Richard had grown weary of urban life as a teacher in inner city L.A. Him and his wife moved to a conservative rural area in Idaho. But they missed having a Jewish community. Although they were far from “religious,” they had grown up in a liberal, Reform Jewish congregation and sorely missed the ethnic and spiritual connection.
When reflecting on his Idaho neighbors in an interview, Richard explained that they saw him as someone to convert, not someone to accept as he was. So he began traveling to the nearest Chabad center in Washington. Eventually he began staying over at the local Rabbi’s house on the Sabbath.
While passing through Ashland Richard was struck by the warmth of Rabbi Avi and the diversity and openness of the town. He never considered exploring other denominations of Judaism when the spark reignited in him. “I always believed in God. But I have a problem with Conservative or Reform Judaism. They make light of the miraculous and they don’t go into depth. I need to be with community. You need something to guide your life. There’s a love at Chabad.”
Richard is optimistic about the Jewish future of Ashland. “I think there’s a spiritual draw here. It’s a freedom and an acceptance. It’s kind of cozy. I think the Jewish community is going to grow,” he said.
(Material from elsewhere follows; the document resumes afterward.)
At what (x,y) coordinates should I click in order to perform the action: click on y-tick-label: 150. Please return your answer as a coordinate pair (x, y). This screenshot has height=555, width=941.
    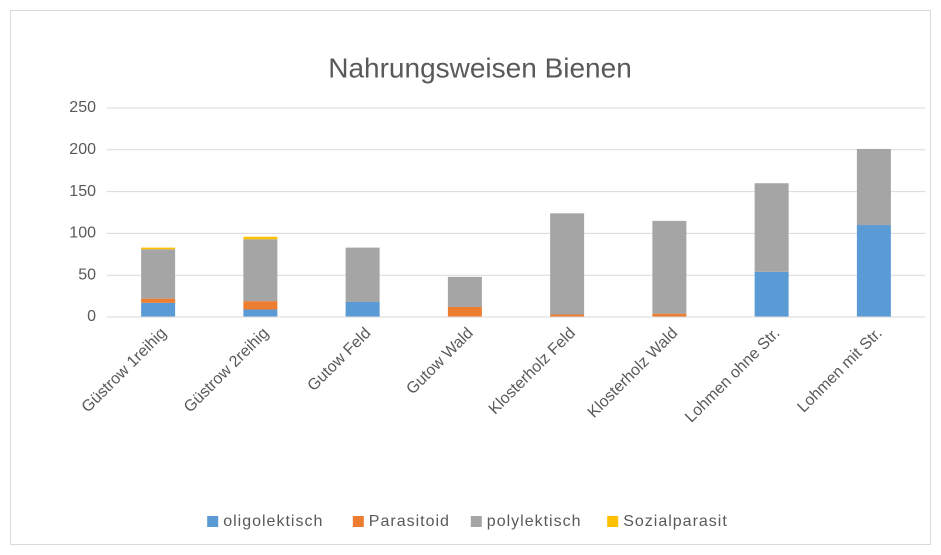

Steven was completely alienated from Judaism. He lives just outside Ashland. But after years of declining invitations to a Passover gathering by Rabbi Avi, he finally accepted one. Although he still does not consider himself “religious,” he has been genuinely overwhelmed by the warmth of the Rabbi and the satisfaction of having a closer connection to Judaism.
In a recent testimonial he wrote,
“I began to feel like I was coming home. I was on my way back to a place I had always belonged, but never really understood. Suddenly it became clear that I am not a bad Jew. I have just been wayward in a world filled with mixed messages and cynicism over religion.
Maybe it’s the result of getting older and wanting to know more. For whatever reason, I am no longer a completely lost and confused wayward Jew. I am beginning to find my way back. Talk is cheap, but I have been listening to the Rabbi’s words and witnessing his actions. They are consistent. He is available, willing to make time and always wanting to include people in celebration and observance.”
Like many college towns, Ashland may not be as diverse and open-minded as generally perceived, depending on who is doing the perceiving. The world view at college campuses almost monolithically sways to the Left, as does the culture of the general population in college towns.
Judaism’s emphasis on personal discipline, delayed gratification, chastity, support for Israel, and family values may run counter to a modern, socially liberal agenda. Colleges often breed hostility to Israel and Shakespeare was instrumental in promoting a devastatingly negative image of a Jew in his play The Merchant of Venice. So there may be aspects of the local culture that conflict with a blossoming Jewish identity.
In Steven’s case a half hour’s distance from town suits him well. He expressed his aversion to the eccentric types he encounters in town. “I just like the mountains and scenic beauty. The culture is too much for me to handle for more than a few hours at a time.”